The absence of a finish line is making this worse. 


The government of India seems to think delivery boys running around the city with fresh produce is okay but other goods – not fine. Confederation of All India Traders (CAIT) has been lobbying the government for years to investigate the FDI in e-commerce and several other claims. They have now managed to lobby the government to let only stores sell non-essential goods while keeping e-commerce away. Why? Since the lockdown was sudden and everyone had to re-engineer their work-life and there is a huge demand of electronic goods at the moment and they want to be able to take the first bite into this demand backlog.

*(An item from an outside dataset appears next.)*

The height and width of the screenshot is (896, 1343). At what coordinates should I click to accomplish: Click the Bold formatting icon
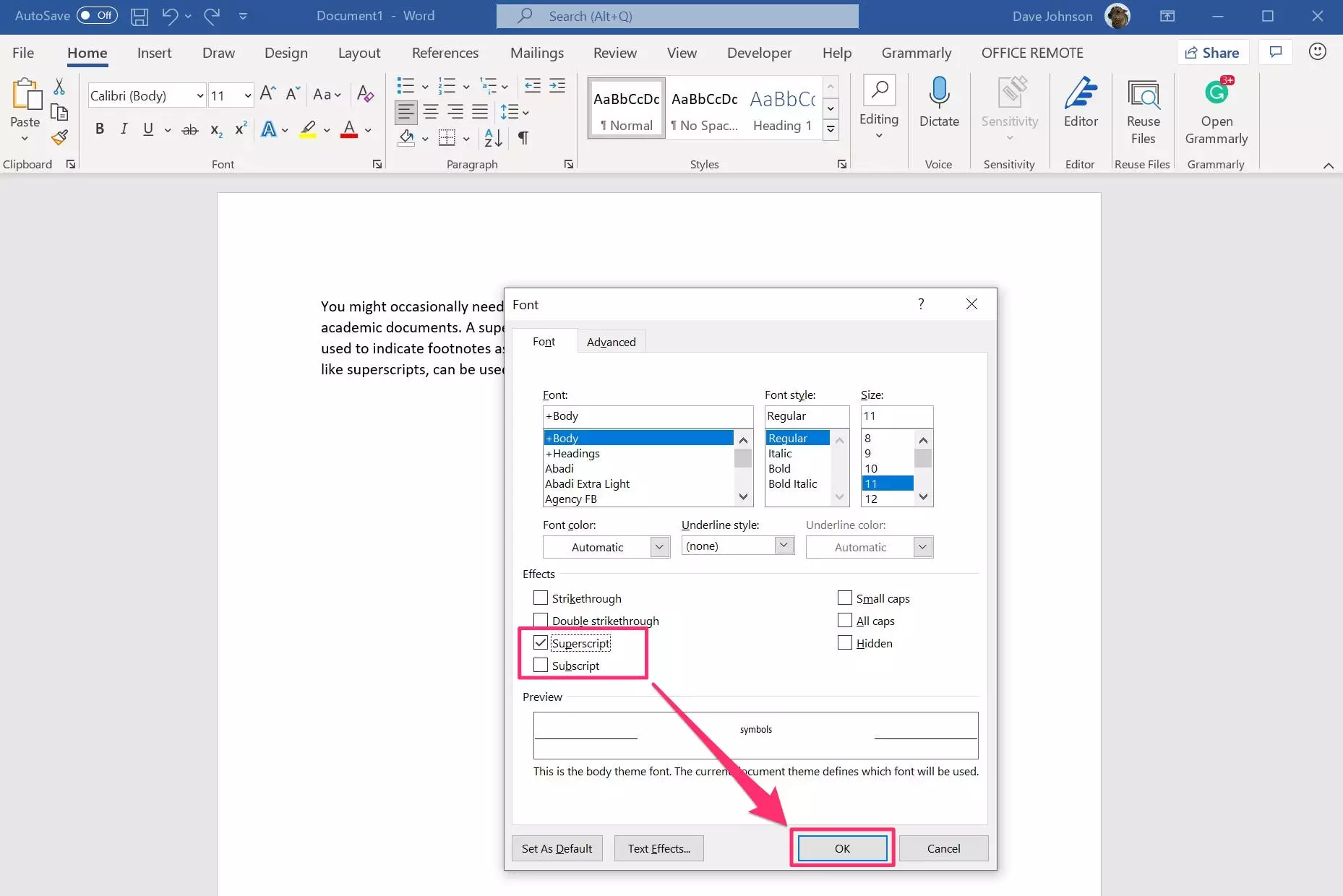pos(100,129)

On the other hand…

Amazon India head Amit Agarwal took to Twitter urging the government to allow them to deliver non-essentials as well as the essential products that they are currently selling. Agarwal said that ecommerce offers the safest way to ensure social distancing, saving lives and livelihoods.


As if to prove the point – CAIT launches an e-commerce portal on 1st May.


America is in Recession

The lockdown in America was not total. People were still allowed to go outside. E-Commerce was still functioning. You could have even gone shopping and dining in some of the states. If you want to get a feel for what two weeks of partial lockdown can do to an economy vis-a-vis 10 weeks of normalcy – which included one week of toilet paper frenzy, well…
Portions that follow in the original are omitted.